NBC: Arnett out after Iraqi TV interview
BAGHDAD, Iraq (CNN - 31 March) --NBC announced Monday that both NBC and National Geographic severed their relationships with veteran war correspondent Peter Arnett.
In an interview that aired on Iraqi TV Sunday, Arnett said that the U.S. "war plan has failed because of Iraqi resistance. Now they are trying to write another war plan. Clearly, the American war planners misjudged the determination of the Iraqi forces."
On Sunday, NBC News had issued a statement supporting Arnett, saying that Arnett gave the interview to Iraqi TV as a "professional courtesy" and that his remarks "were analytical in nature and were not intended to be anything more."

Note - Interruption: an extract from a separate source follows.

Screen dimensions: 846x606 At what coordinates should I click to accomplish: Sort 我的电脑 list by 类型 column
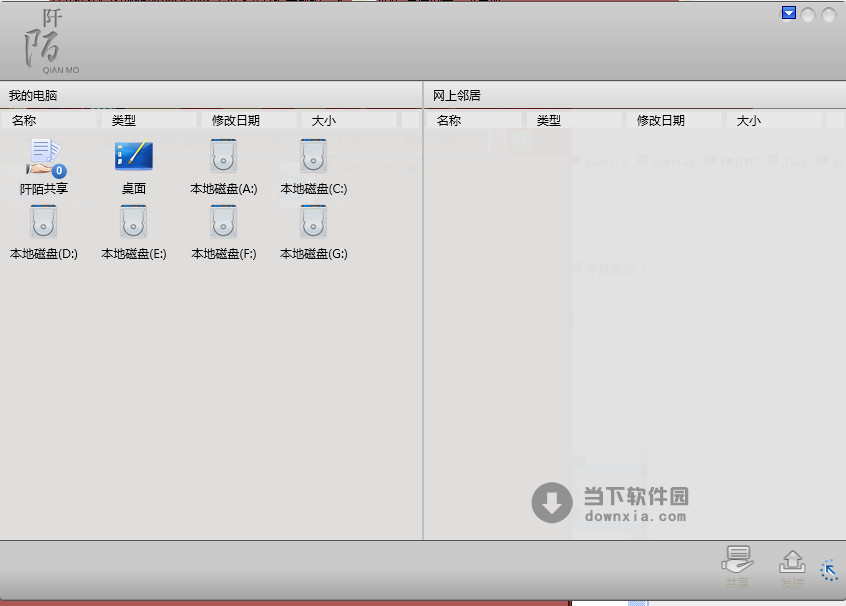coord(124,120)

But a day later, NBC issued a different statement. "It was wrong for him to grant an interview to state-run Iraqi TV, especially in a time of war."
Arnett is not an NBC News reporter but an employee of the MSNBC show, "National Geographic Explorer," according to The Associated Press. The network began airing Arnett's reports after NBC reporters evacuated Baghdad.
Monday morning, Arnett appeared on NBC's Today Show and apologized for his comments.
"I want to apologize to the American people for clearly making a misjudgment over the weekend by giving an interview to Iraqi Television," said Arnett, who added that what he said in the interview was "what we all know about the war."
"There have been delays in implementing policy and there's been surprises. But clearly by giving that interview to Iraqi Television, I created a firestorm in the United States and for that I am truly sorry, Matt," he said.
During the Sunday interview, Arnett also said that Iraq had given him and other reporters a "degree of freedom which we appreciate." Iraq has expelled several journalists, including CNN's Baghdad team, and apparently has imprisoned two journalists from the New York newspaper Newsday.
Arnett is a member of the Board of Directors of the Committee to Protect Journalists, which is trying to locate the missing journalists.
During the Iraqi TV interview, Arnett said, "I'd like to say from the beginning that the 12 years I've been coming here, I've met unfailing courtesy and cooperation, courtesy from your people and cooperation from the Ministry of Information."
Arnett told the Iraqi TV interviewer, who was dressed in an Iraqi Army uniform, that President Bush is facing a "growing challenge" about the "conduct of the war" within the United States.
"President Bush says he is concerned about the Iraqi people, but if Iraqi people are dying in numbers, then American policy will be challenged very strongly," he said. In the interview, Arnett said reports from Baghdad about civilians being killed are being shown in the United States, and "it helps those who oppose the war when you challenge the policy to develop their arguments."
He pointed out U.S. claims that civilians killed in an explosion at a downtown Baghdad market were the victims of Iraqi missiles, and that Iraq had said the missiles were definitely incoming coalition fire.
Arnett also said "clearly this is a city that is disciplined, the population is responsive to the government's requirements of discipline," and "Iraqi friends tell me there is a growing sense of nationalism and resistance to what the United States and Britain is doing."
The longtime war correspondent, who reported on the Persian Gulf War for CNN in 1991, said U.S. war planners miscalculated the will of Iraqis and he does "not understand how that happened."
He said his reports "would tell the Americans about the determination of the Iraqi forces, the determination of the government and the willingness to fight for their country."